Please copy the entries from the start through the line containing "tap(170, 237)", substituting "slanted" for "diagonal" and keeping everything else the same.

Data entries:
-- Start --

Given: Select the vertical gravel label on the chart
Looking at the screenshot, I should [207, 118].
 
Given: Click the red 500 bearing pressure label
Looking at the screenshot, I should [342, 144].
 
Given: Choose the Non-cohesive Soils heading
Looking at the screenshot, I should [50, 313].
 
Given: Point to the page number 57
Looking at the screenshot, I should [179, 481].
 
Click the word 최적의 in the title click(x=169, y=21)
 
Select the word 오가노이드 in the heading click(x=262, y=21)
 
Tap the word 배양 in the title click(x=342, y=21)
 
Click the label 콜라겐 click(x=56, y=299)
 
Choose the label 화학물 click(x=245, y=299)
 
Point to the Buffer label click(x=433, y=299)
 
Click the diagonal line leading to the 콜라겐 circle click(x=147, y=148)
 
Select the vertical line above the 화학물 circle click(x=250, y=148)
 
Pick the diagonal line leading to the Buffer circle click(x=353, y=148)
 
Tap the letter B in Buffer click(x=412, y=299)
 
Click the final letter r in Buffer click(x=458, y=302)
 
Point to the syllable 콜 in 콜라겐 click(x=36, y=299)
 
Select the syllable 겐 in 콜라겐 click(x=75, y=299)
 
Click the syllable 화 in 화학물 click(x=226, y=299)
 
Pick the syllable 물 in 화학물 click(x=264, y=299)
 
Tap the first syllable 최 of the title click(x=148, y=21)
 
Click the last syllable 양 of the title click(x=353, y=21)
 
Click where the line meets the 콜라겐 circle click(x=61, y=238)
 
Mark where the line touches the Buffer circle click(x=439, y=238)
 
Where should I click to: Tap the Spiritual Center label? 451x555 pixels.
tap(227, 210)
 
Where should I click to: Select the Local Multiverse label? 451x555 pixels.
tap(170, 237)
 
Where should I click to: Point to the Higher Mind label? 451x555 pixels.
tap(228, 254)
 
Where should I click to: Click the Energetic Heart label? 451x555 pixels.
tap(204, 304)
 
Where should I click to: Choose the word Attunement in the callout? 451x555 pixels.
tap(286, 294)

-- End --

== WRITTEN REPLY ==
Given: Select the vertical gravel label on the chart
Looking at the screenshot, I should [207, 118].
 
Given: Click the red 500 bearing pressure label
Looking at the screenshot, I should [342, 144].
 
Given: Choose the Non-cohesive Soils heading
Looking at the screenshot, I should [50, 313].
 
Given: Point to the page number 57
Looking at the screenshot, I should [179, 481].
 
Click the word 최적의 in the title click(x=169, y=21)
 
Select the word 오가노이드 in the heading click(x=262, y=21)
 
Tap the word 배양 in the title click(x=342, y=21)
 
Click the label 콜라겐 click(x=56, y=299)
 
Choose the label 화학물 click(x=245, y=299)
 
Point to the Buffer label click(x=433, y=299)
 
Click the slanted line leading to the 콜라겐 circle click(x=147, y=148)
 
Select the vertical line above the 화학물 circle click(x=250, y=148)
 
Pick the slanted line leading to the Buffer circle click(x=353, y=148)
 
Tap the letter B in Buffer click(x=412, y=299)
 
Click the final letter r in Buffer click(x=458, y=302)
 
Point to the syllable 콜 in 콜라겐 click(x=36, y=299)
 
Select the syllable 겐 in 콜라겐 click(x=75, y=299)
 
Click the syllable 화 in 화학물 click(x=226, y=299)
 
Pick the syllable 물 in 화학물 click(x=264, y=299)
 
Tap the first syllable 최 of the title click(x=148, y=21)
 
Click the last syllable 양 of the title click(x=353, y=21)
 
Click where the line meets the 콜라겐 circle click(x=61, y=238)
 
Mark where the line touches the Buffer circle click(x=439, y=238)
 
Where should I click to: Tap the Spiritual Center label? 451x555 pixels.
tap(227, 210)
 
Where should I click to: Select the Local Multiverse label? 451x555 pixels.
tap(170, 237)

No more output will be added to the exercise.